Alternative solution needed for investigating loss of MH17

Russia’s Security Council veto means other means may be used to find those responsible

Australia, Malaysia, the Netherlands, Belgium and Ukraine have pledged to seek an alternative means of bringing to justice those who shot down Malaysia Airlines flight MH17, after a Russian veto at the UN Security Council last week put paid to an international tribunal.

If the aim of Wednesday's draft resolution was to underline for the world that Russian president Vladimir Putin is immune to embarrassment, then perhaps it did its job, with 11 of the council's 15 members voting in favour, three (including China) abstaining and only Russia unashamedly against.

If, however, the aim was more than that, to achieve – as Australian foreign minister Julie Bishop seemed to suggest – rare security council unanimity by applying moral pressure to Russia to support a tribunal, then that was never going to work.

For the second time in a fortnight, Moscow's unshakable opposition to a tribunal was confirmed by Putin in a phone call initiated by Dutch prime minister Mark Rutte, on the very morning of the Security Council vote.



Characteristically, Putin didn’t give an inch. While the Dutch described the call as “open and in-depth”, a Kremlin spokesman said the president simply reiterated his consistent view that it was “inexpedient to create such a judicial body”.

So why is a tribunal regarded by relatives of the 298 MH17 passengers and crew who died in July last year as the best hope of justice? And are there any other legal avenues that can possibly succeed without Russian support?

In truth – although it would, ideally, have named those responsible and issued arrest warrants – not everyone in the West is as enthusiastic about a tribunal as the diplomatic build-up to last week’s vote may have suggested.

Many of those most dubious are experienced lawyers. Some of these have been involved in special international courts such as those for the former Yugoslavia, Rwanda, Sierra Leone, Lebanon or Cambodia and say they are slow and costly.

The Lebanon tribunal, for example, was set up in The Hague in 2009 to prosecute those behind the assassination of former Lebanese prime minister Rafic Hariri, killed by a car bomb in Beirut in 2005.

The tribunal’s original mandate was for three years, but it has already run for twice that.

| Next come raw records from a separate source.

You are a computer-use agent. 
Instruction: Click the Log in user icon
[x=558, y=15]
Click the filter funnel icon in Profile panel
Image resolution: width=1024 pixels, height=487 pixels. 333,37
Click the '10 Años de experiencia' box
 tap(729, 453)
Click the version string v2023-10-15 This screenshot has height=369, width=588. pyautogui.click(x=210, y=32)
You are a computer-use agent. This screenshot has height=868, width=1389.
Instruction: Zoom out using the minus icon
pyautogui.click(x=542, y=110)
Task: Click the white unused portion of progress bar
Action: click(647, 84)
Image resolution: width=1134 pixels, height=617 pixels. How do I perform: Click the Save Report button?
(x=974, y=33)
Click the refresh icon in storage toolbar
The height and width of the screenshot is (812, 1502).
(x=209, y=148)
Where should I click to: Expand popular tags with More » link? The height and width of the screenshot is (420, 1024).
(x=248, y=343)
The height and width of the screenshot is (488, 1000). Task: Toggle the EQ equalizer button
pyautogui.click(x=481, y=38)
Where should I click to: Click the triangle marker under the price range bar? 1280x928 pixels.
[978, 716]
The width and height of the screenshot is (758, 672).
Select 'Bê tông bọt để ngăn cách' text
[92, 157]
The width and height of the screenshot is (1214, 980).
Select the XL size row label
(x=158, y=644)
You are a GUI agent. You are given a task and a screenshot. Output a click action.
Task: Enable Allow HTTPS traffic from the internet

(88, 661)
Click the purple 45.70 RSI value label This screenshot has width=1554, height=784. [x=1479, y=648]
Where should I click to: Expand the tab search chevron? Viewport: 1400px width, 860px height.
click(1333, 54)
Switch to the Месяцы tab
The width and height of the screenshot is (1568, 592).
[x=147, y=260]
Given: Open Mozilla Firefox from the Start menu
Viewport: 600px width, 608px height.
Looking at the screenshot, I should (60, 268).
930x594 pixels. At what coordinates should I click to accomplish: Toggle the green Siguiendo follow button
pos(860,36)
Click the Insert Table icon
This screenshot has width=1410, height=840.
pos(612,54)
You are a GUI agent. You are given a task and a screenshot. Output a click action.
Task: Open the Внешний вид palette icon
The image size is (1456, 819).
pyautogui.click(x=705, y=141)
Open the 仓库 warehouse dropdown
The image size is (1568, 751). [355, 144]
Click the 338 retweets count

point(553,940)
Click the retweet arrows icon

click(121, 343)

It has so far cost €400 million, yet nobody has been brought to justice and there is no sign of it ending.

The Yugoslav tribunal was set up in 1993 with an annual budget of $276,000, but by 2010-2011 that had ballooned to $300 million a year.

“Unfortunately, we know that tribunals simply do not work well,” says Dutch criminal lawyer and academic, Göran Sluiter.

The legal alternative most frequently proposed is to refer the MH17 case to the International Criminal Court (ICC).


Although it is not an ICC member, Ukraine asked the court last year to investigate crimes allegedly committed in its territory between November 21st, 2013 and February 22nd, 2014 – when the previous pro-Russian government was still in power.

“If it so wished,” says Professor Steven Freeland of the University of Western Sydney, “Ukraine could lodge a further declaration dealing with events leading up to and including the downing of MH17.”

The ICC route, however, has already been ruled out by the Dutch government.

In July of last year, then justice minister Ivo Opstelten briefed parliament that only in cases where the countries involved were unwilling or unable to prosecute were atrocities referred to the ICC – and that was not the situation in the Netherlands or in Malaysia.

The best remaining option seems to be for the Netherlands to prosecute those responsible itself.

As it happens, when the ICC was set up in 2002, the Netherlands changed its domestic law to ensure that crimes listed in the ICC statute were also considered crimes under Dutch domestic law, with universal jurisdiction.

That change may now turn out to have been rather prescient.

The challenges facing the Dutch, however, would then become those perennially facing the ICC: identifying the culprits, arresting them, transferring them to The Hague, and – most topically of all in view of the court’s recent sorry history – securing convictions.